«Et moi qui le connois assez parfaitement,
«Si vous en croyez mon serment,
«J'aurois eu peu de soin de relever sa gloire,
«Quoiqu'il ait autrefois mille peuples soumis,
«Si je n'avois appris ailleurs que dans l'histoire
«Qu'il possède l'honneur d'être de vos amis[ [368].»
Il ne falloit rien moins que l'imposant cortége dont mademoiselle de Scudéry marche environnée, pour nous donner le courage d'imprimer pour la première fois, en 1835, les lettres que nous présentons au public.
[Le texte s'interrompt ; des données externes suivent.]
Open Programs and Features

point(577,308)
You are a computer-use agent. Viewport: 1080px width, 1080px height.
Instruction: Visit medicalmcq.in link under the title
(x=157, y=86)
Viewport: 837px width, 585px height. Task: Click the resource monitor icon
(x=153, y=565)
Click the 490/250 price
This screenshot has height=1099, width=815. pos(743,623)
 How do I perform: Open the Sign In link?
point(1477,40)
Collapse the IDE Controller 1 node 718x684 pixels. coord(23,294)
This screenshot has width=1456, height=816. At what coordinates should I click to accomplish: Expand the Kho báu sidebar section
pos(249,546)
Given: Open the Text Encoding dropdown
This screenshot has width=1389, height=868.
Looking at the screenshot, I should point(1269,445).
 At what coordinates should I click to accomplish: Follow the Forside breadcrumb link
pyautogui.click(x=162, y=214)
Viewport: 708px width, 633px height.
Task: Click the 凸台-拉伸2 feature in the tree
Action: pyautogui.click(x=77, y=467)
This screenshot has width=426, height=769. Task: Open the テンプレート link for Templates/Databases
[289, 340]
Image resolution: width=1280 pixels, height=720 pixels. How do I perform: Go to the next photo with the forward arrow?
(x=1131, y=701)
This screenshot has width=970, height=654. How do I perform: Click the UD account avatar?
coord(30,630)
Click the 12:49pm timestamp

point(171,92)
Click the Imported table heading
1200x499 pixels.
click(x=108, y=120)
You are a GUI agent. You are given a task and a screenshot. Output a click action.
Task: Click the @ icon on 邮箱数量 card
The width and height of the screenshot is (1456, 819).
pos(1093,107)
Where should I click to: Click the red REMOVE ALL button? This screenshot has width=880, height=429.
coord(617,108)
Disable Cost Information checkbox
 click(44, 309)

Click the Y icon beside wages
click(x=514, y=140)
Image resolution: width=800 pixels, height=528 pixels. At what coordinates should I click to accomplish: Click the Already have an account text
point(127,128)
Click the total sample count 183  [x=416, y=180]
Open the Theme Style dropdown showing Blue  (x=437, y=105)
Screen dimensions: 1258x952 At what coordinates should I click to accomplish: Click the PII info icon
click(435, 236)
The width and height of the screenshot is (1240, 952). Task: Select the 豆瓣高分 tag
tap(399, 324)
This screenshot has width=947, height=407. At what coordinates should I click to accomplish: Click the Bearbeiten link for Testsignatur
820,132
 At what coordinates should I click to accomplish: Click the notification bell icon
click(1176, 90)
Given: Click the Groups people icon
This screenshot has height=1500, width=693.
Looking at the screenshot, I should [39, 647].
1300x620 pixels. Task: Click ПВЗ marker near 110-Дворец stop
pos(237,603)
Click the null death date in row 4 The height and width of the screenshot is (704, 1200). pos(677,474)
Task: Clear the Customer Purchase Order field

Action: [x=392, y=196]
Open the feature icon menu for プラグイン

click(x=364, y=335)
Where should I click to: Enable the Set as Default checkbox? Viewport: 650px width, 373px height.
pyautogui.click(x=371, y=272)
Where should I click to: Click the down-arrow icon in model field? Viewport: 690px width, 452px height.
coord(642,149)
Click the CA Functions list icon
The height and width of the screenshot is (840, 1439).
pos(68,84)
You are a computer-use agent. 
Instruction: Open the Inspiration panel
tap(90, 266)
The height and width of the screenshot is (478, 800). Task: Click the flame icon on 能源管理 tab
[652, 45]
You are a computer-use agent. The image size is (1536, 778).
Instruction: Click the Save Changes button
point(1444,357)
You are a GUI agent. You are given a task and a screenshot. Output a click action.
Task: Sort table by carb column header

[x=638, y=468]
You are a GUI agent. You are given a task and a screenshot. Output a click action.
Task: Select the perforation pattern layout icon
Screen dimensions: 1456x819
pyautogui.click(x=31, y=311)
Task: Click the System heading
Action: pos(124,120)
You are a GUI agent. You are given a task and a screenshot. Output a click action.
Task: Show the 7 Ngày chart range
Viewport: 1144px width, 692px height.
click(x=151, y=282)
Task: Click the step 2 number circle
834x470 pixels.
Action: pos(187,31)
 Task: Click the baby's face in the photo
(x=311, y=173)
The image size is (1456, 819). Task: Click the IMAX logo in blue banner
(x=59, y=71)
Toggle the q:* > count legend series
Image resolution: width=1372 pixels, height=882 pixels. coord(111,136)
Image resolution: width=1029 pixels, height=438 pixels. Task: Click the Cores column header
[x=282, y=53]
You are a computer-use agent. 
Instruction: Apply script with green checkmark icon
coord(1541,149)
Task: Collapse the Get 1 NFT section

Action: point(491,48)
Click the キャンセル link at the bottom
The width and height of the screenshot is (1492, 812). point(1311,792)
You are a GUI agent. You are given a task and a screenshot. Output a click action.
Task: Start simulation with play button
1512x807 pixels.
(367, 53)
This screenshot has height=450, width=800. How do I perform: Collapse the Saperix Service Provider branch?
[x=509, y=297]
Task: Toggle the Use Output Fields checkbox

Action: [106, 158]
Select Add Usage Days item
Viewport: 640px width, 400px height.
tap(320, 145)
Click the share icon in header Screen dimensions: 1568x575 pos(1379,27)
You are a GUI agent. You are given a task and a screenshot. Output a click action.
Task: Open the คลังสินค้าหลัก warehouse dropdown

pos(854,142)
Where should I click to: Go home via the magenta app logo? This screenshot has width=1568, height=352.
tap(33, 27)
Ces lettres sont malheureusement en trop petit nombre; elles roulent presque entièrement sur les événements de la Fronde, pendant les années 1650 et 1651. Mademoiselle de Scudéry s'y montre fidèle au parti de la cour, pleine de mépris pour les hommes qui ne cherchoient, dans le trouble et l'agitation, que les moyens de satisfaire leurs intérêts aux dépens du trône, qu'ils ne craignoient pas d'ébranler. «Dieu veuille, s'écrie-t-elle, que ceux qui ont eu le dessein de faire de la France ce que Cromwell et Fairfax ont fait de l'Angleterre, ne puissent jamais avoir de crédit[ [369]!» Dans une autre lettre, mademoiselle de Scudéry porte sur l'avenir un regard prophétique; elle semble deviner ce que sera un jour Louis XIV, qui n'avoit encore que treize ans: «Le Roi, dit-elle, semble haïr tous ceux qui veulent abaisser son autorité, et, selon toutes les apparences, il se souviendra long-temps de tout ce qu'on lui fait aujourd'hui[ [370].»
Ce n'est plus cette femme aux sentiments exagérés, aux froides analyses métaphysiques, c'est une femme éloquente, inspirée par les événements; son style est rapide, simple, clair et énergique. Elle adresse ses lettres à Godeau, l'évêque de Vence, l'ami et le parent de Conrart. Pendant une maladie de celui-ci, mademoiselle de Scudéry le remplaçoit auprès de Godeau, à qui elle mandoit ce qui se passoit dans Paris.